Damn straight I would've felt threatened by this bozo and his AR-15 in a public terminal, and damn straight I would've called the police. I mean, fer fuck's sake. If you seriously think you need a gun slung over your shoulder to buy a cup of bad airport coffee....you've got issues.
(None of the stories I've read about this have indicated whether or not the gun was loaded. Although I would have bet money it was, because to people like this, there's no point in having a gun if you're not prepared to use it. No doubt Mr. Steinmetz would have shot a hole in his coffee cup had it failed to please him.)
Of course, this imbecile is raised and matched by his "defender" in the story.
But Korwin said it is obvious that Steinmetz was making a valuable political statement, and a dramatic one at that.
"He didn't do anything illegal. I thought he did it to make a point,'' Korwin said.
What point, pray tell? That it's a wonderful thing to intimidate and frighten people for no reason? Did Mr. Steinmetz know, through his spot-on precognition, that some other "good guy with a gun" was going to be at the airport that day, and said "good guy" just had to see another wannabe Rambo with a bigger
dick "Second Amendment Remedy" to make him think twice about whipping out his own?

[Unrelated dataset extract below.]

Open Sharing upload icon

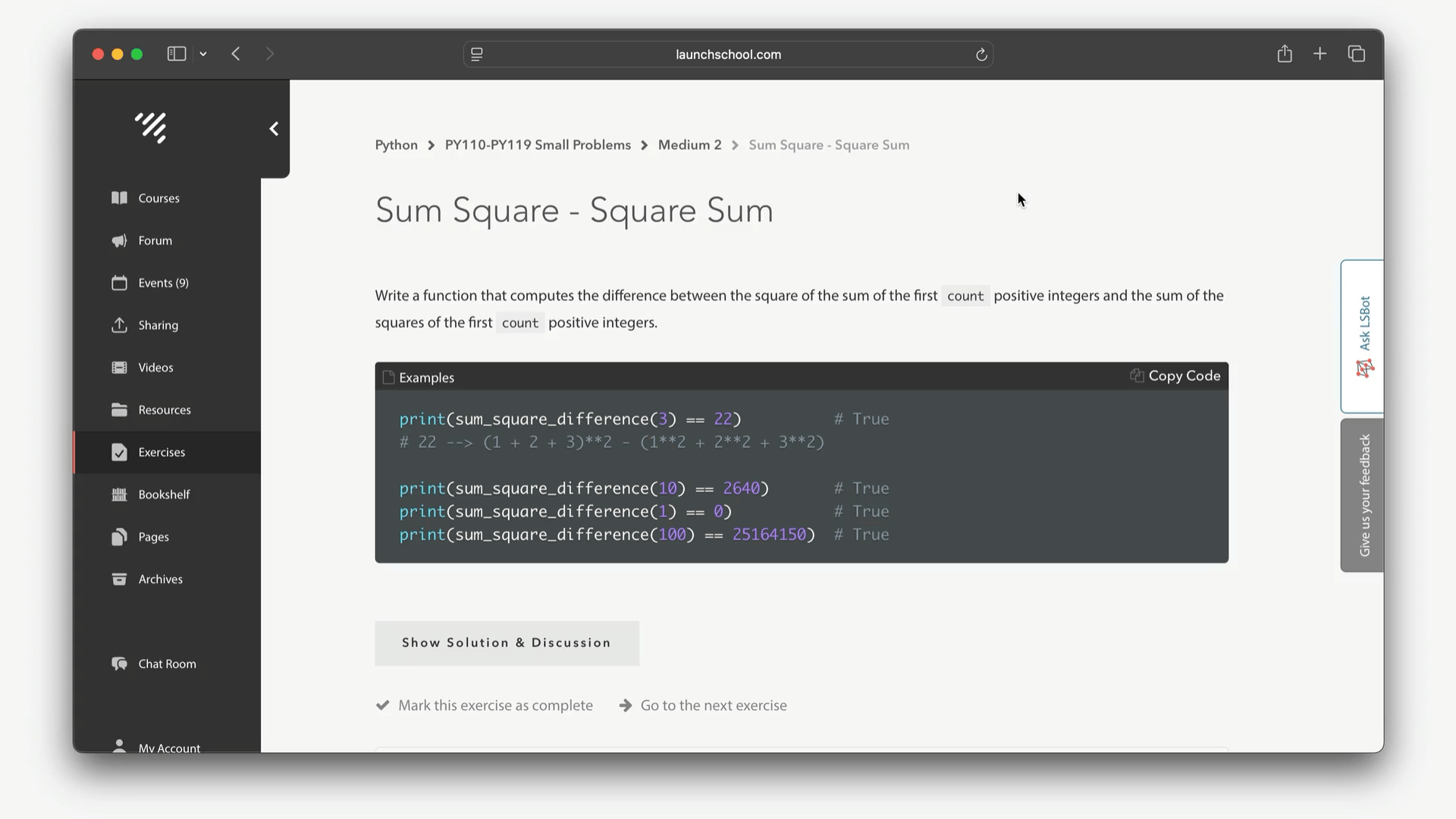(119, 325)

In Alan Corwin's paranoid little brain, of course that impossible, unprovable scenario could have happened. This is why these asshats must keep their guns with them at all tines.

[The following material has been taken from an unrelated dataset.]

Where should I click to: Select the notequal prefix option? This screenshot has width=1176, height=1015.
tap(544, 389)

Great Flying Spaghetti Monster, what a terrible way to live.
Then the story ends with Alan Corwin kicking his mania into overdrive.

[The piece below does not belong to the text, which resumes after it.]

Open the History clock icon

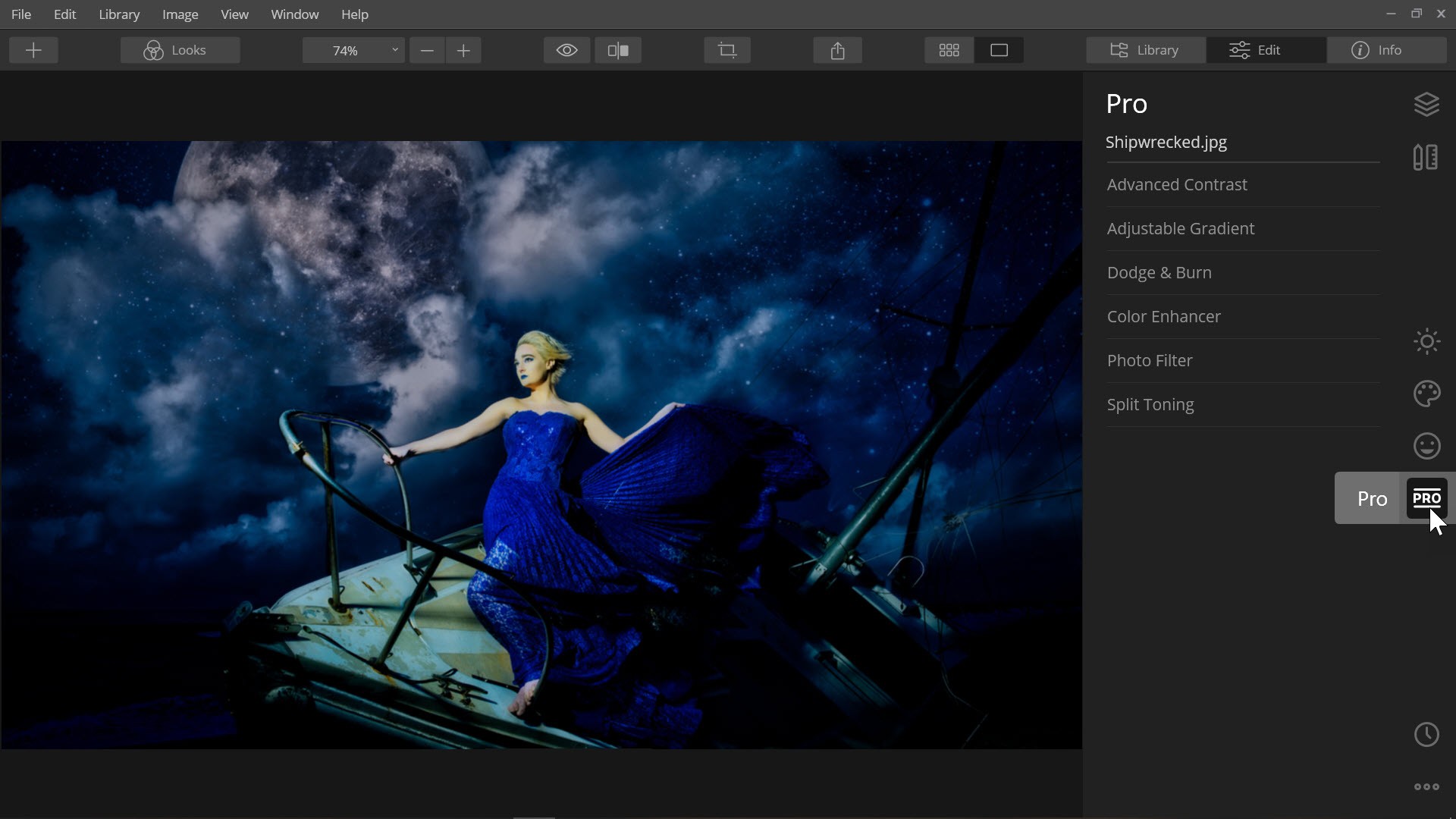1426,734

He said anyone who would criticize Steinmetz, or others who choose to arm themselves, should think about what would happen if terrorists struck at at Sky Harbor, or if criminals decided to commit a crime there.
"If the Jihad were to start at this airport, you would be very happy he was there," Korwin said.
The HELL. I. WOULD., you ignorant fuckwit. For one thing, I think the capitol of this state is Phoenix, not Riyadh or Islamabad. In that blessed state Mr. Corwin clearly never visits known as "reality," there are extremely long odds against a "Jihad" actually happening here. I guess there might be a slightly better chance of a "crime," whatever that's supposed to mean--let's say robbing Starbucks' cash register, since what the hell else is there to steal inside an airport terminal? The TSA body scanners? In which case you as the cashier simply give them the money and send them on their way, out to where airport security waits (since of course you have a secret alarm button you pressed as soon as the robbery started going down). You certainly don't invite an untrained, AR-15-wielding yahoo to stick his two bits (or two shots) worth in, since this would be a great way to start a massacre. Those flying patriotic bullets really don't care who they hit.
Finally, Mr. Corwin and Mr. Steinmetz, I do not expect, want or need your so-called "protection." I can run and hide as good as anybody, and I will do exactly that, in the extremely unlikely event of anything happening. As far as I'm concerned, I would much rather take my chances with the imaginary Jihadists than some insecure jackass who thinks his "blaze of glory" is just around the corner.